The public access currently given to the Endeavour via social networks, gives off a feeling of a zoo trip to see the last of a dying species. Except the whole time you’re there the zoo keeper has a rifle aimed at the back of the animal’s head.

Nonetheless, you too can join the pope and the children of an elementary school in Tuscon, Arizona in a Q and A session with the Astronauts of Endeavour about the mission, life aboard the International Space Station and how it feels to be among the last of a dying breed.

Okay, maybe not the last one. If you want you can even follow current and past astronauts. Indeed, it has been possible for astronauts to live tweet from the International Space Station since early 2010. Nasa also tweets regularly from its dedicated Twitter account.

One of the avenues for submitting your questions to the heavens is via the Facebook Fan page of iPad newspaper The Daily. Given the high-end consumers of tablets and of those likely to read a newspaper designed for the platform, it shouldn’t be surprising that the questions submitted are generally of a thoughtful and intelligent nature. There is a reason; after all, that access was not given to the home of Anonymous, memes and general internet world of 4Chan.

Of course the crew weren’t even out of the Earth’s atmosphere before their expensive, soon to be outmoded, mission intersected with slightly more earthbound but increasingly cheap technology. By now most of us will have seen the snapshot of the shuttle captured by an Amrican teenager on her iPhone as it became visible through her aeroplane window.

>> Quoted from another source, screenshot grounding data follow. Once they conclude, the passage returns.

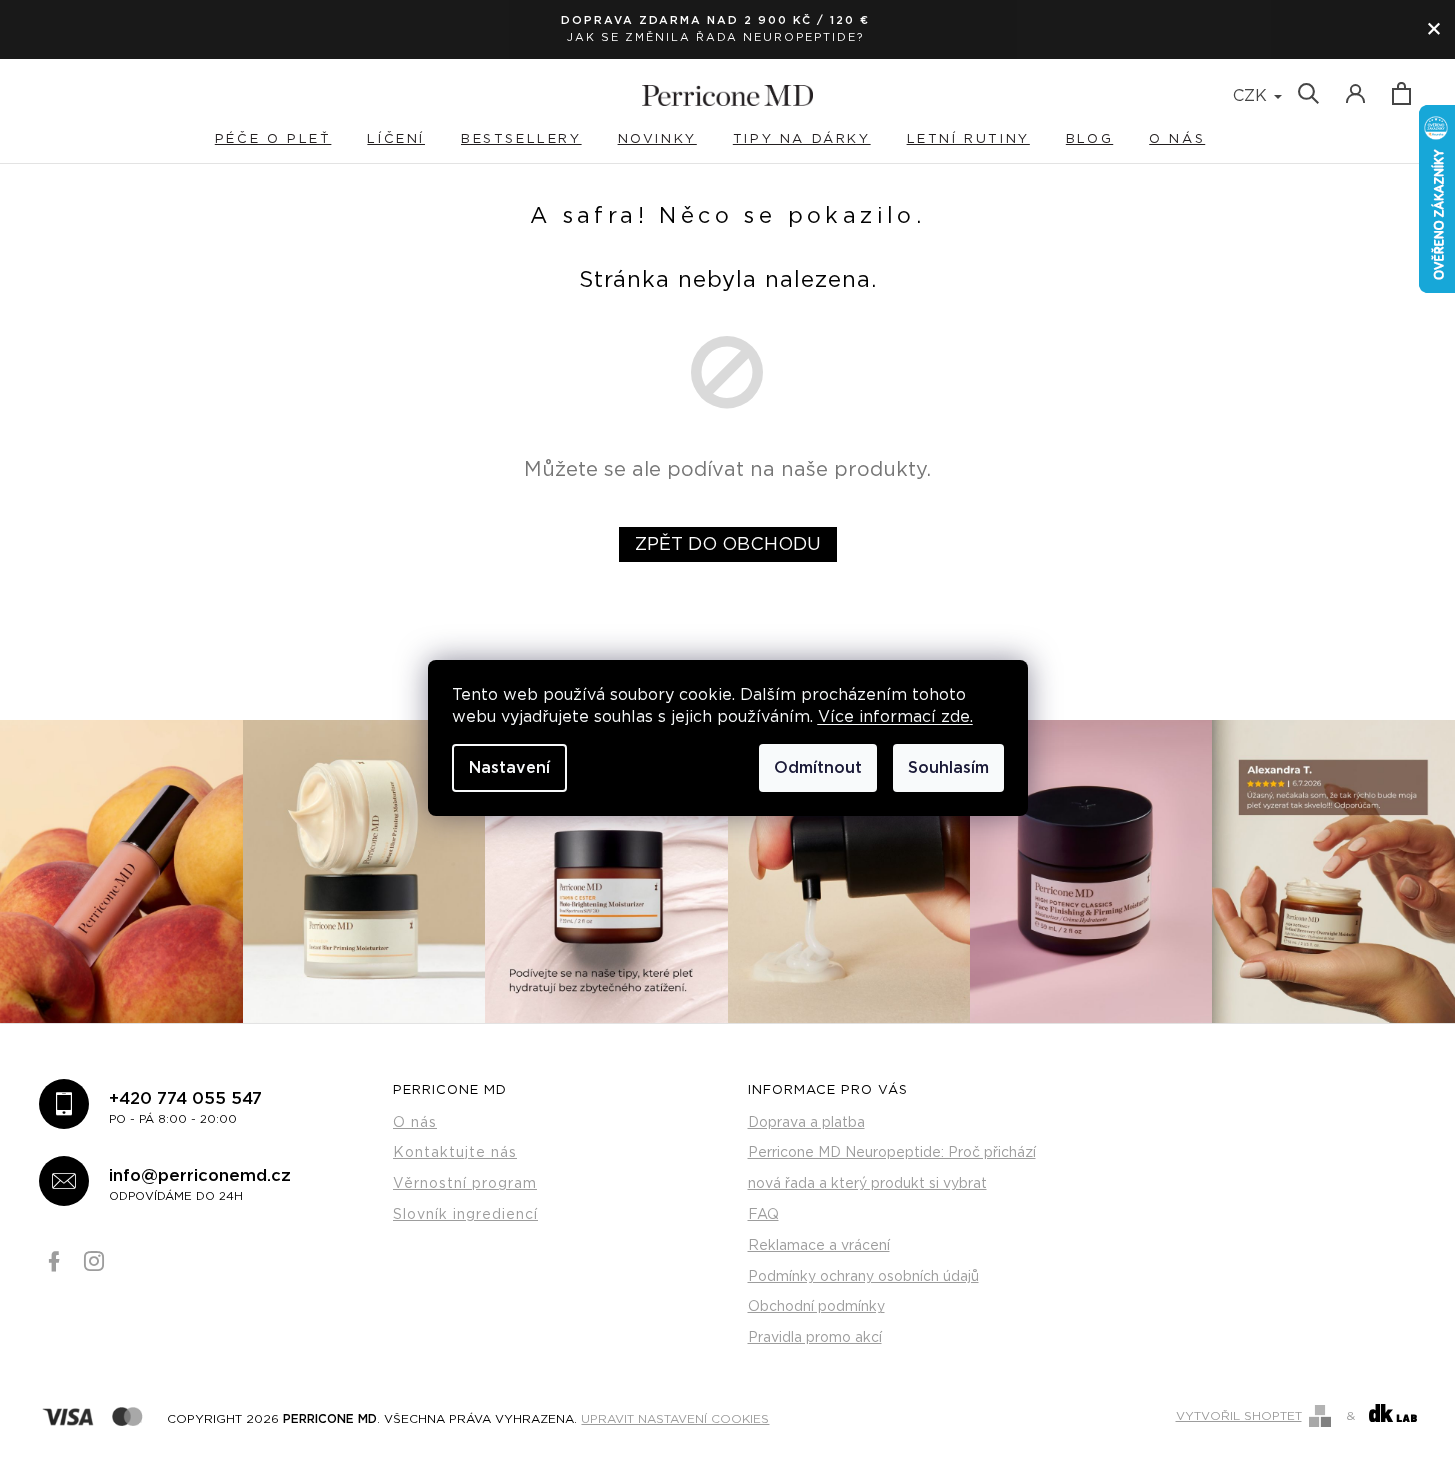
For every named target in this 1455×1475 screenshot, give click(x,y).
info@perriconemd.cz (200, 1184)
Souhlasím (948, 768)
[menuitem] (291, 140)
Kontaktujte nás (455, 1153)
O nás (415, 1123)
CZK (1252, 96)
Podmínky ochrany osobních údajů (863, 1277)
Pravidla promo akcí (815, 1338)
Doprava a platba (806, 1123)
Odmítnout (818, 768)
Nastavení (509, 768)
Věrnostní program (465, 1184)
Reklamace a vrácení (819, 1246)
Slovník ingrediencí (465, 1215)
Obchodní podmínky (816, 1307)
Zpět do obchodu (728, 545)
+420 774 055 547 (185, 1107)
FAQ (763, 1215)
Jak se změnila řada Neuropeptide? (715, 37)
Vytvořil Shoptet (1239, 1416)
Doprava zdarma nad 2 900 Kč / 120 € (715, 20)
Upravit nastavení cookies (675, 1418)
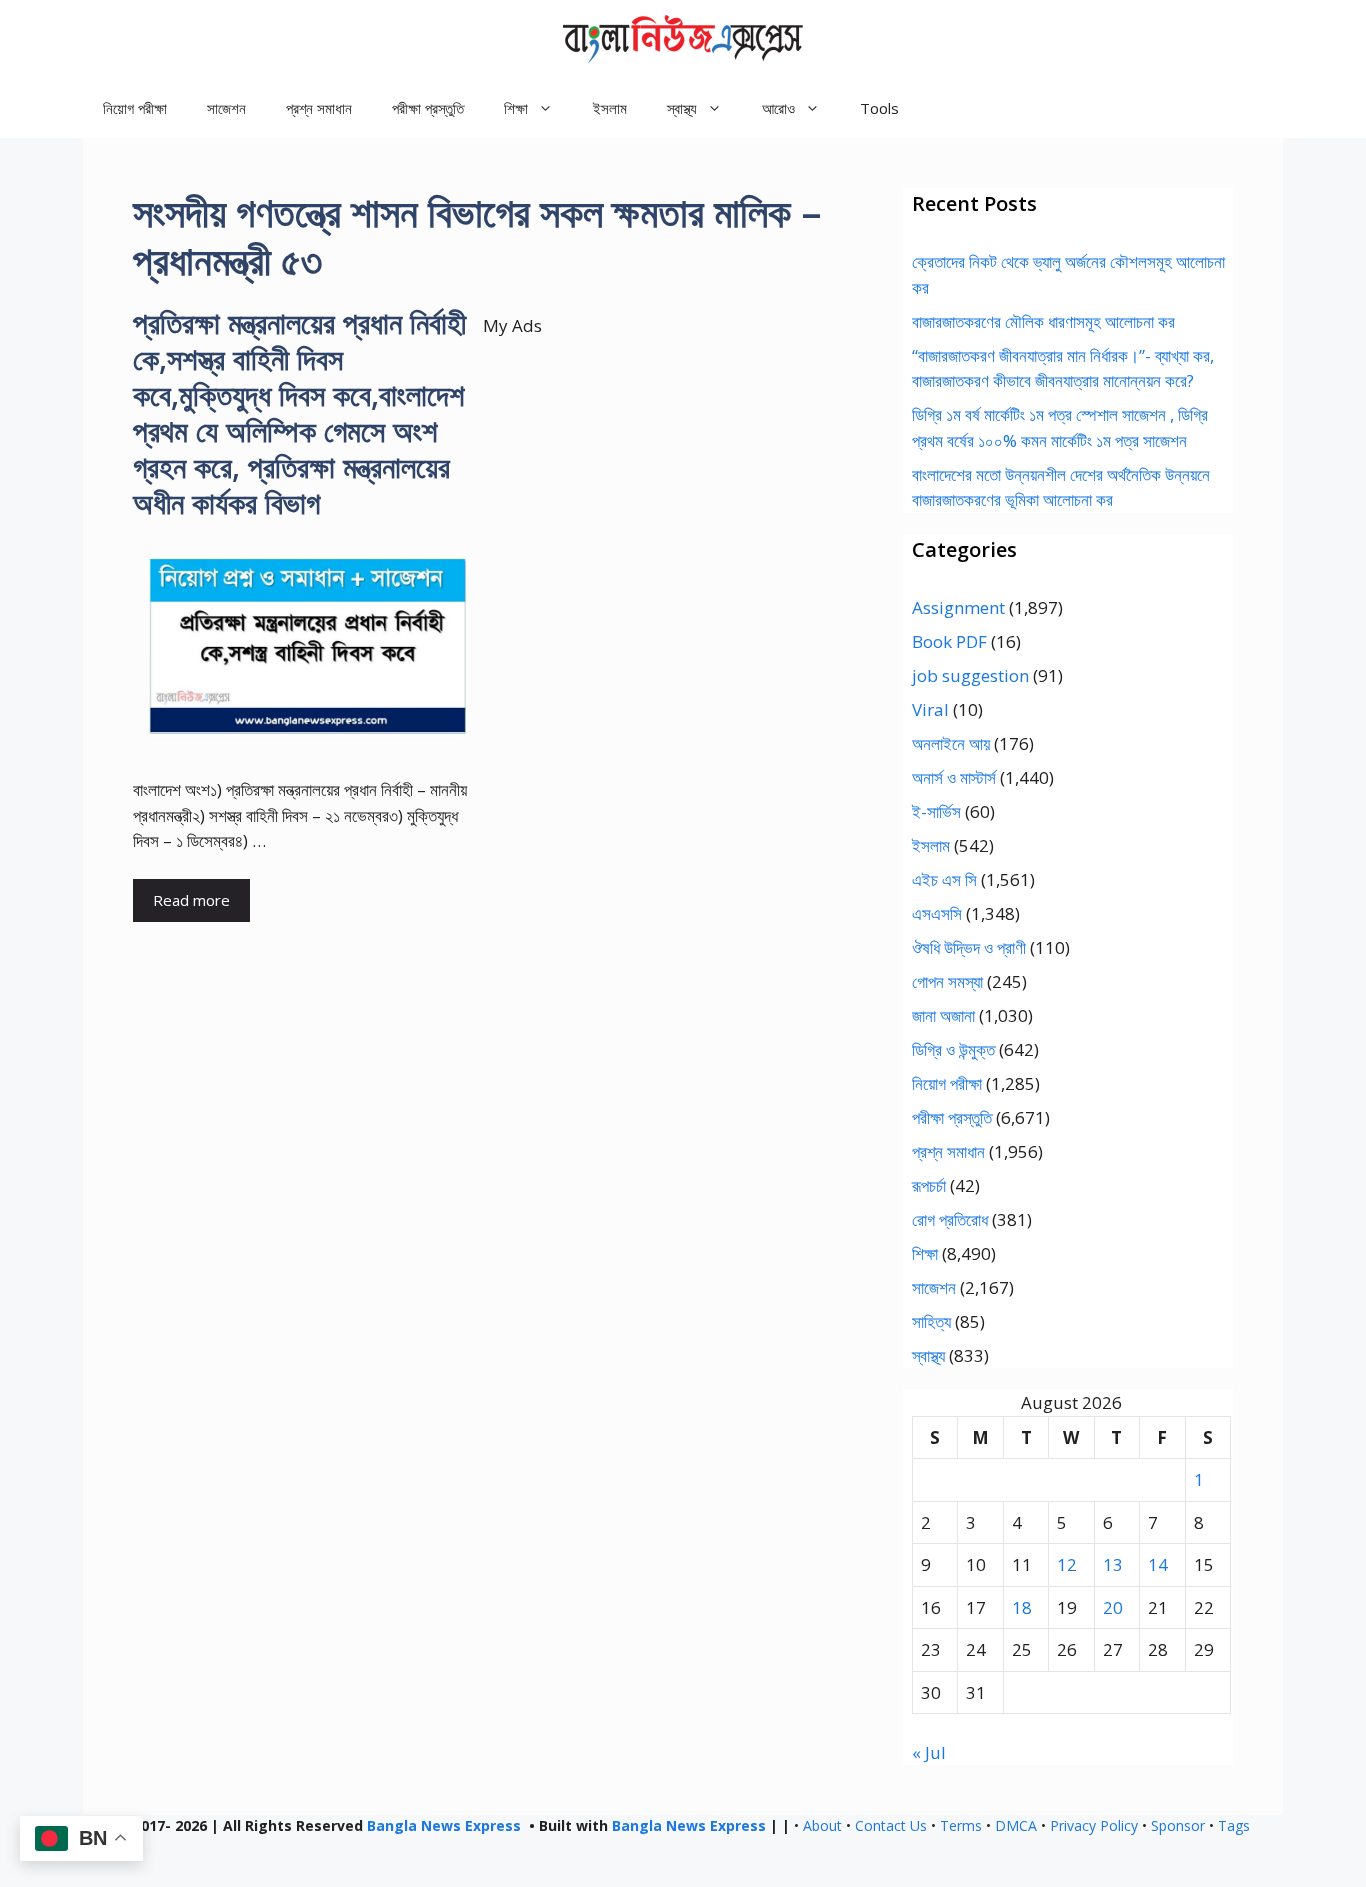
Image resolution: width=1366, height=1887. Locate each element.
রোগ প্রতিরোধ (950, 1219)
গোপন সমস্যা (947, 981)
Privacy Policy (1094, 1825)
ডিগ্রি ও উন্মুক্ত (953, 1049)
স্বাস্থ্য (928, 1355)
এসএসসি (937, 913)
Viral (930, 709)
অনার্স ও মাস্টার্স (954, 777)
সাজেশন (226, 108)
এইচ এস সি (944, 879)
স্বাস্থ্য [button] (682, 108)
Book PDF (949, 641)
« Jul (929, 1752)
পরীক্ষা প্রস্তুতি (428, 108)
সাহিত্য (931, 1321)
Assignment (958, 607)
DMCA (1016, 1825)
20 (1113, 1607)
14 (1158, 1564)
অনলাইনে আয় (951, 743)
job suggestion (970, 675)
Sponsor (1178, 1825)
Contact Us (891, 1825)
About (822, 1825)
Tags (1234, 1825)
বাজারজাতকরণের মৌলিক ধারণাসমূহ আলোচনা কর (1043, 321)
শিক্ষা (925, 1253)
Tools (879, 108)
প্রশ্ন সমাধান (319, 108)
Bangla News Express (444, 1825)
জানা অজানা (943, 1015)
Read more (191, 900)
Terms (961, 1825)
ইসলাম (610, 108)
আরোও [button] (778, 108)
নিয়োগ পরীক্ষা (135, 108)
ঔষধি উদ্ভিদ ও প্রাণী (969, 947)
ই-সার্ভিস (936, 811)
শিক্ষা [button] (516, 108)
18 (1022, 1607)
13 (1113, 1564)
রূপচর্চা (929, 1185)
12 (1067, 1564)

The iPhone itself already has some extra-terrestrial capability, it was sent some 30 kilometres above the Earth’s surface by father and son team who attached it to a weather balloon late last year.

Perhaps then, the shutting down of NASA’s shuttle programme should not signal that space will once again become an impossible dream. Perhaps the advances in social media and consumer based technology, along with the lofty plans of serial entrepreneur Richard Branson’s Virgin Galactic point to a future in which space will be closer than ever before.

In the mean time, Endeavour is scheduled to re-enter into the Earth’s atmosphere on 1 June when at least some of those watching will be doing their best Scotty impressions as it attempts to do so with slightly damaged heat shields.